▶ _JOB_
Please copy, word for word, the stretch of the records from the line containing "How do I perform: Click" through the line containing "(x=491, y=921)". Leave the pictures out of your copy.

▶ _DATA FOR THE TASK_
....................
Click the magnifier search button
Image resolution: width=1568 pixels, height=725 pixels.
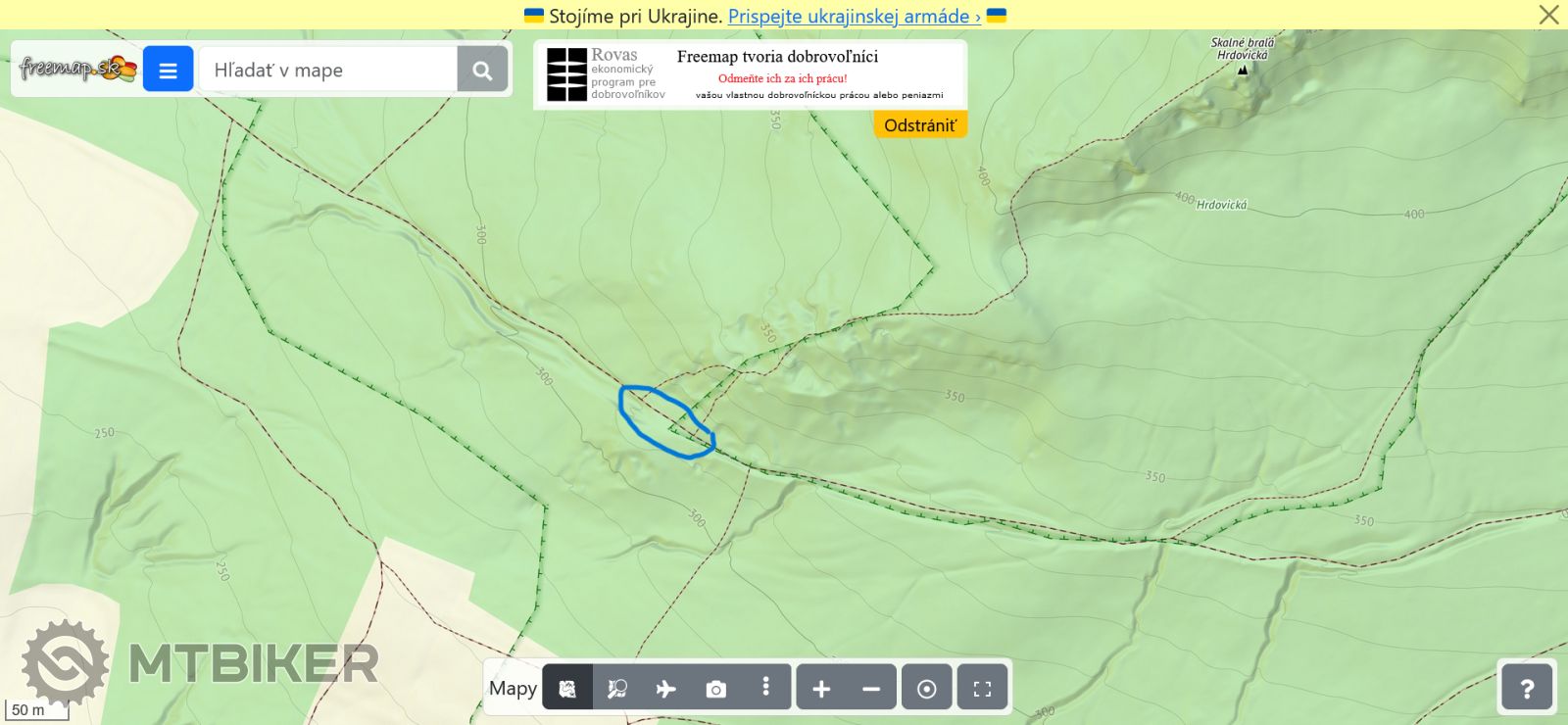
....................
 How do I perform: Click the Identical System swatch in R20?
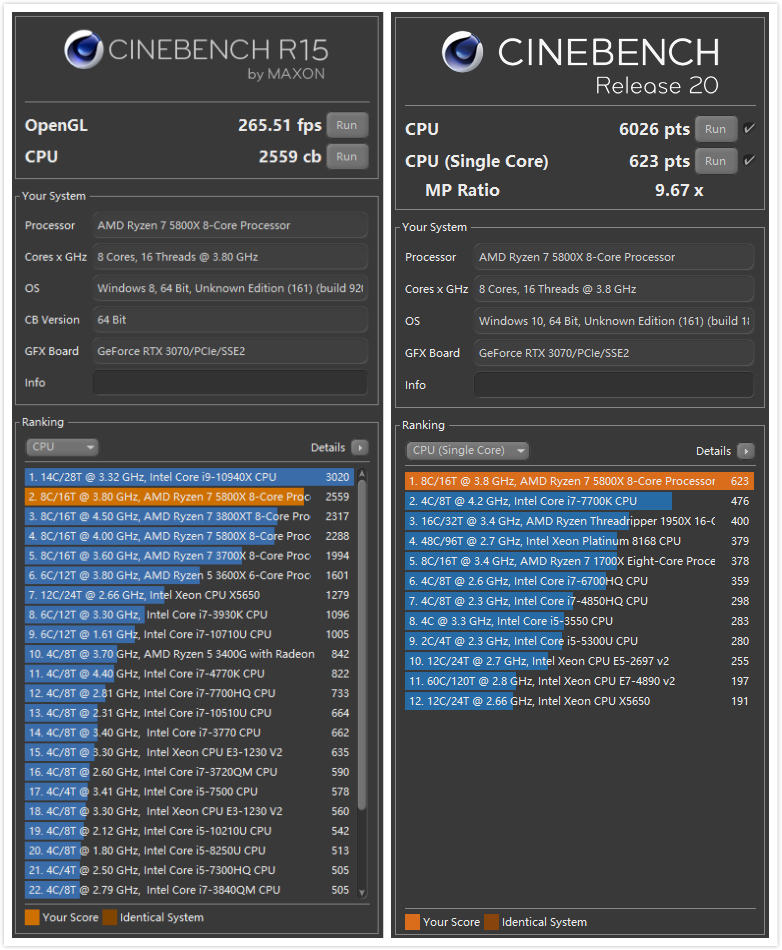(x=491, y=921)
....................
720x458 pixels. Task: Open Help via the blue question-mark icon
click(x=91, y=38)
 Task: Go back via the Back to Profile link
....................
▶ _SOLUTION_
 How do I perform: Click the Identical System swatch in R20?
(x=491, y=921)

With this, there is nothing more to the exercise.